«Si je témoigne c’est parce que je voudrais que d’autres puissent s’en sortir». «Si je témoigne c’est parce que je voudrais que d’autres puissent s’en sortir». 

Abus sur mineurs, une victime témoigne

La rencontre sur «La protection des mineurs dans l'Église» s’ouvre ce jeudi au Vatican. Durant ce sommet, les participants se mettront à l’écoute des victimes. Une femme abusée par un prêtre lorsqu’elle était enfant nous livre son témoignage.

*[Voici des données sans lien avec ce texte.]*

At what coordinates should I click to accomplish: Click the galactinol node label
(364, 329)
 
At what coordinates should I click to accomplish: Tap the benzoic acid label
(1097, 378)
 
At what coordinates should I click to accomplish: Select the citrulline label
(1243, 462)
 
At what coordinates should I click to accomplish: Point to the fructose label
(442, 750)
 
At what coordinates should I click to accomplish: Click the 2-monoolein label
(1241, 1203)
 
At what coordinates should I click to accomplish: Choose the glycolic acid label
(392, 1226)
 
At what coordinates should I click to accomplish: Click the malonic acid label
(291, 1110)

Entretien réalisé par Hélène Destombes - Cité du Vatican

Écouter les personnes qui ont été victimes d’abus au sein de l’Église, mesurer la profondeur de leur douleur est l’une des priorités de ce sommet sans précédent de quatre jours qui réunit au Vatican les présidents des Conférences épiscopales du monde entier ainsi que les supérieurs des ordres religieux. 

Les quelques 190 participants à cette rencontre se mettront donc, à l’image du Pape,  à l’écoute des victimes qui chaque jour livreront un témoignage. Les travaux s’ouvriront d’ailleurs avec la projection d’une vidéo proposant le récit de plusieurs personnes abusées, venus de différents continents.

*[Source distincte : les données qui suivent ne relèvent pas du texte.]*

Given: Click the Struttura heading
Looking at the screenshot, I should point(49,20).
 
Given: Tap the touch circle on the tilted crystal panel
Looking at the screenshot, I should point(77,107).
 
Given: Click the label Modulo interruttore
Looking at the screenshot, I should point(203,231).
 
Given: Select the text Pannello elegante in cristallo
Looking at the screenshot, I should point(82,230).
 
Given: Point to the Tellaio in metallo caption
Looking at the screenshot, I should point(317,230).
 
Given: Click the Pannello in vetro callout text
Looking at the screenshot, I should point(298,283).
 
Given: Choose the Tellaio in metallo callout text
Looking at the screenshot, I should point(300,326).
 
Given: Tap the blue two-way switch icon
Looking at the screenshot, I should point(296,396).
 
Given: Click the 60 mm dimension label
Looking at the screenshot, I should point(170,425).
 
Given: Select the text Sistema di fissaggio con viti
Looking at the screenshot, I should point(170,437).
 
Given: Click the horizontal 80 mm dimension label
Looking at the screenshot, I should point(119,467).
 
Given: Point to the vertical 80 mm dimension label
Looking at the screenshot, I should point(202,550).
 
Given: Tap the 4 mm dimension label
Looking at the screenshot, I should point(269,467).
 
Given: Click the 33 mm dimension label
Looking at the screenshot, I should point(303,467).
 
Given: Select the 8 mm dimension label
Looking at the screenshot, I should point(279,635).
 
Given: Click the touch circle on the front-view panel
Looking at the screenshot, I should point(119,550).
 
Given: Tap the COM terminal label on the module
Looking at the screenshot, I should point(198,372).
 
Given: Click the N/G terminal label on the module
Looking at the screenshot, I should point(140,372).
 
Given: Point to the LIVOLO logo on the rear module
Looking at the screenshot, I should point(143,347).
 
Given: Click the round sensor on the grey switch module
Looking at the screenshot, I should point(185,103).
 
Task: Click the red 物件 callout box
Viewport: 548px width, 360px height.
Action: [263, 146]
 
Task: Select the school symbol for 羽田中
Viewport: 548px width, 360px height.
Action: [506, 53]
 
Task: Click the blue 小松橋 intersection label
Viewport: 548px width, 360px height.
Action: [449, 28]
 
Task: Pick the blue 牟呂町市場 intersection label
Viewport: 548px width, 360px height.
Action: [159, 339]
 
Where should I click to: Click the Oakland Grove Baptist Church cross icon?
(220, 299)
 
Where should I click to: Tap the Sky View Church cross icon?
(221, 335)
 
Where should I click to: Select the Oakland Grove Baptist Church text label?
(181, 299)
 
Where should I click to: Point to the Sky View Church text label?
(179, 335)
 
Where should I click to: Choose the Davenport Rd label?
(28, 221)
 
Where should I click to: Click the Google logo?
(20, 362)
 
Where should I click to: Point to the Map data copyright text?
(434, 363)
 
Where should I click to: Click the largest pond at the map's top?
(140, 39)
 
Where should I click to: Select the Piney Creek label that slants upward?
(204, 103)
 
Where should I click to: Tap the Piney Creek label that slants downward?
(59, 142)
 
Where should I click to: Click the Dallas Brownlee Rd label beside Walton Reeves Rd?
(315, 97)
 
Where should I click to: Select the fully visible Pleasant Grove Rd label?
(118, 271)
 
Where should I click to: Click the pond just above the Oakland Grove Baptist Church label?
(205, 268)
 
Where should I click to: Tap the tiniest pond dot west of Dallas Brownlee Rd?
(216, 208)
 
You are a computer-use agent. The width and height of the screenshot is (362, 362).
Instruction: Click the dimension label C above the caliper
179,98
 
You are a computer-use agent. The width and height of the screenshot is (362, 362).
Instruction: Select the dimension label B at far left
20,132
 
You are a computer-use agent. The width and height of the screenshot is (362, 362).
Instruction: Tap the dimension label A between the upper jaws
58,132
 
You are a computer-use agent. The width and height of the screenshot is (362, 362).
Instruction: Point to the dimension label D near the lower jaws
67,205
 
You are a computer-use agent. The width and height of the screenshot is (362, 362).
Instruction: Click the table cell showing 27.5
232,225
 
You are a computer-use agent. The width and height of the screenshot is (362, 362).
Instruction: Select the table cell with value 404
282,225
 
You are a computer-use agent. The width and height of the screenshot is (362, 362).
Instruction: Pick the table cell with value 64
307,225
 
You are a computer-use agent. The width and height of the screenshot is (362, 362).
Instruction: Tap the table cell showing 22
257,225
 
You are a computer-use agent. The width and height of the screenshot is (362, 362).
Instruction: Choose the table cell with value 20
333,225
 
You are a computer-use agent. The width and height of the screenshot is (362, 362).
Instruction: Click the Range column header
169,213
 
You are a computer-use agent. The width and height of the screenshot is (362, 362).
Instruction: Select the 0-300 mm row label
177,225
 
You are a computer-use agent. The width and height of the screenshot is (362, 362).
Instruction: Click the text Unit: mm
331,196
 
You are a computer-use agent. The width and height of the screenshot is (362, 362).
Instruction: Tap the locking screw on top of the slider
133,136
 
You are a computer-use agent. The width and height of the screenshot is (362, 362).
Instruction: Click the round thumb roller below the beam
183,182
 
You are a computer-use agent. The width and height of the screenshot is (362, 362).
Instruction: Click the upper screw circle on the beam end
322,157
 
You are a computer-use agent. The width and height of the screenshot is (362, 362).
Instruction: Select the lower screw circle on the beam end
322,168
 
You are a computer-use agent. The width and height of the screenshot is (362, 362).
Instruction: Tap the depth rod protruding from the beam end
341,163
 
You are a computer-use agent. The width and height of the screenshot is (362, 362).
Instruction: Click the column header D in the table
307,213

Nous avons interrogé une française, aujourd’hui âgée de 70 ans. Elle a été victime d’abus sexuels dans sa petite enfance, dès l’âge de 4 ou 5 ans. Après de nombreuses années de refoulement, de silence et de souffrance, et avec l’aide de proches et d’un thérapeute, elle est aujourd’hui en mesure de nous confier ce qu’elle a subi, en nous livrant un message d’espérance.    

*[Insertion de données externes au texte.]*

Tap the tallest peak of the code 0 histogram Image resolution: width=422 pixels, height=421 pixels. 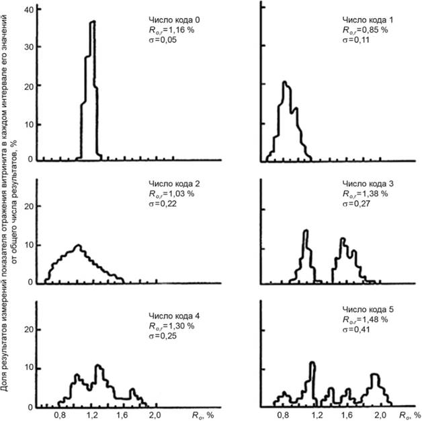[93, 21]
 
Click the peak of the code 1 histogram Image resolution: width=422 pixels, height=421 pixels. [285, 83]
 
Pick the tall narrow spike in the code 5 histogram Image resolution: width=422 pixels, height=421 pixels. [312, 363]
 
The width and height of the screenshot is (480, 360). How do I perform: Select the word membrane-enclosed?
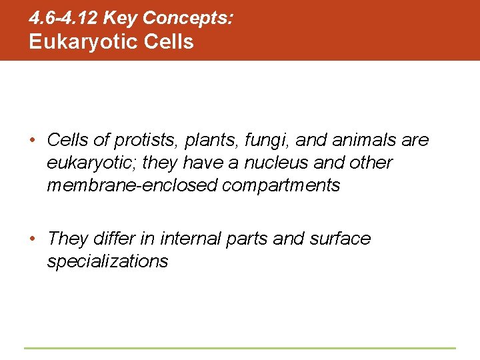tap(131, 185)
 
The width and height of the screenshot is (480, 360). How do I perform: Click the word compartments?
tap(281, 185)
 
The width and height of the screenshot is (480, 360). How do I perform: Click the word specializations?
tap(107, 261)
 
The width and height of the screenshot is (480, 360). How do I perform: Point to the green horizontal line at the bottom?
tap(240, 348)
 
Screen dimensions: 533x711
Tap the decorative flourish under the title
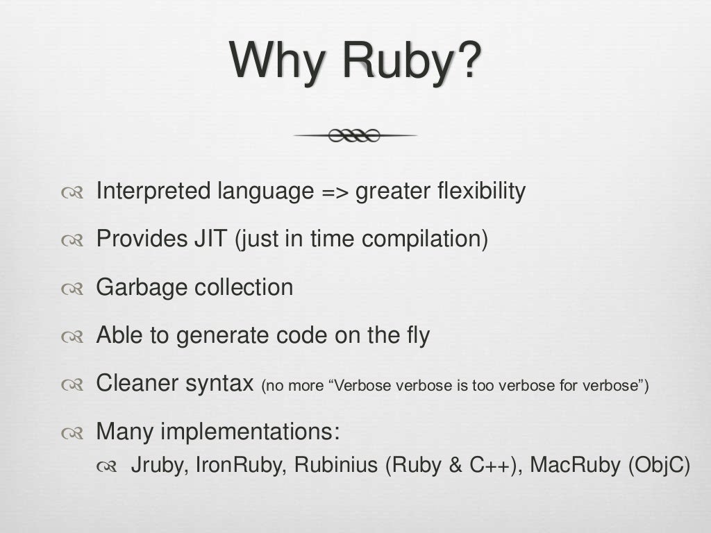click(355, 135)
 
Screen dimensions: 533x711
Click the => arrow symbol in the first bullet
click(336, 192)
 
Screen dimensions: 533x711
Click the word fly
click(415, 336)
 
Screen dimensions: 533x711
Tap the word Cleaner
click(138, 383)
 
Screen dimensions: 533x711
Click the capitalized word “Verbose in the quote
click(362, 386)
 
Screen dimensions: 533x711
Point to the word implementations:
click(250, 432)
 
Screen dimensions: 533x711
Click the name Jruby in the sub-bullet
click(158, 465)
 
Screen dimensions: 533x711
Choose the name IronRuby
click(240, 465)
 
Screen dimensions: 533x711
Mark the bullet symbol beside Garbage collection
click(72, 289)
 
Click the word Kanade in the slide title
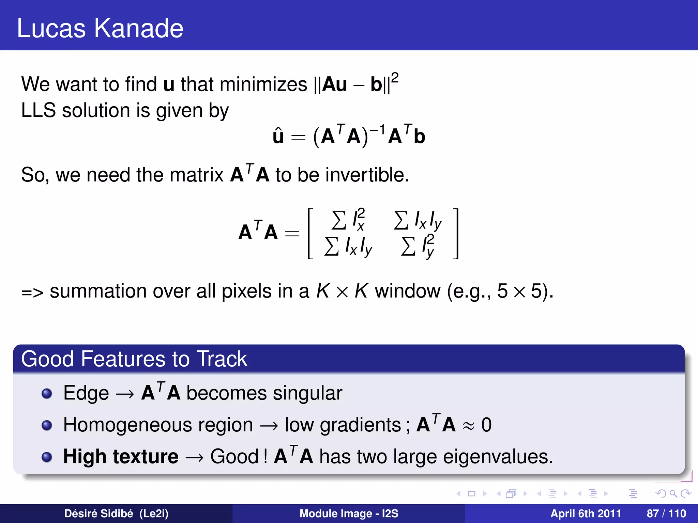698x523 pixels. (138, 28)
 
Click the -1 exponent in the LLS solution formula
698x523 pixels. (377, 129)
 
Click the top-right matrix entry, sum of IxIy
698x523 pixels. (418, 220)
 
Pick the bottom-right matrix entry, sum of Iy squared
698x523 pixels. (418, 246)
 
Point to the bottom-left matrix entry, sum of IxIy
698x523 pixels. (348, 246)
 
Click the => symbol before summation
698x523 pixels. (32, 292)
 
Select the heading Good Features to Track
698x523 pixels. (134, 359)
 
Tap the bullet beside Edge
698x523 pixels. (47, 394)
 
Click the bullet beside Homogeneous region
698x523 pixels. (47, 425)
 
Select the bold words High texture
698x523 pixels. (121, 456)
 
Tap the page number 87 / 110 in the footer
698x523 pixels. (666, 513)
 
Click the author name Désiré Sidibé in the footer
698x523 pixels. (98, 513)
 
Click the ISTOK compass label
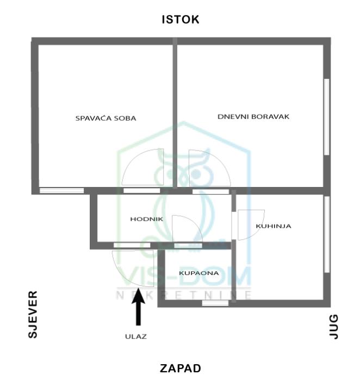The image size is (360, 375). click(x=181, y=20)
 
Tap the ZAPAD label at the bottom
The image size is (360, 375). click(x=180, y=368)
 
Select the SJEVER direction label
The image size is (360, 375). click(x=33, y=315)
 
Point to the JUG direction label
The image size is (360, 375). click(x=334, y=327)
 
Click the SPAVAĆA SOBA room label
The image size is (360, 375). click(x=105, y=117)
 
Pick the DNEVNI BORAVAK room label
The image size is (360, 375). click(x=253, y=116)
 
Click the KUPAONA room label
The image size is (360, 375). click(x=199, y=273)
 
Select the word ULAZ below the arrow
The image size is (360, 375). click(x=135, y=336)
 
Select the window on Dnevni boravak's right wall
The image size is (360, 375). click(x=326, y=117)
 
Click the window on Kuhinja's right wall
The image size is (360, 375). click(x=326, y=234)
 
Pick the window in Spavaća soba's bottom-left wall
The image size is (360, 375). click(x=62, y=191)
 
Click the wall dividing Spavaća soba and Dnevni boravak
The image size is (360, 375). click(x=175, y=114)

Témoignage d'une victime d'abus

Mon histoire est liée aussi à celle de ma sœur. Nous avons été agressées sexuellement par un prêtre dans les années 1950. Il a été condamné à 20 ans avec circonstances aggravantes et il est mort en prison maintenant. Mes souvenirs sont… J’étais petite.  Je devais avoir quatre ou cinq ans, je ne sais pas exactement, et pendant très longtemps je n’ai pas eu conscience de ce qui s’était passé. Ma sœur en était beaucoup plus consciente, elle a quatre ans de plus que moi. Mais moi, ce n’était pas revenu à ma mémoire mais je n’étais pas bien. Disons que j’étais quelqu’un de fragile, je ne me sentais pas bien dans mon corps, au niveau psychique, j’étais très angoissée. C’est quelque chose qui marque une vie entière. J’ai des séquelles… c’est difficile de dire tout ça. J’ai réalisé que je n’aimais pas que l’on me touche, que l’on touche mon corps. Ça a été pendant très très longtemps, je ne savais pas pourquoi. Quand quelqu’un me touchait je disais «je ne veux pas que l’on me touche». C’était une réaction physique. Je crois que le corps est très très atteint. Ensuite, il y a la confiance et le doute. Moi, j’ai douté et je doute beaucoup, tellement on est atteint à l’intérieur.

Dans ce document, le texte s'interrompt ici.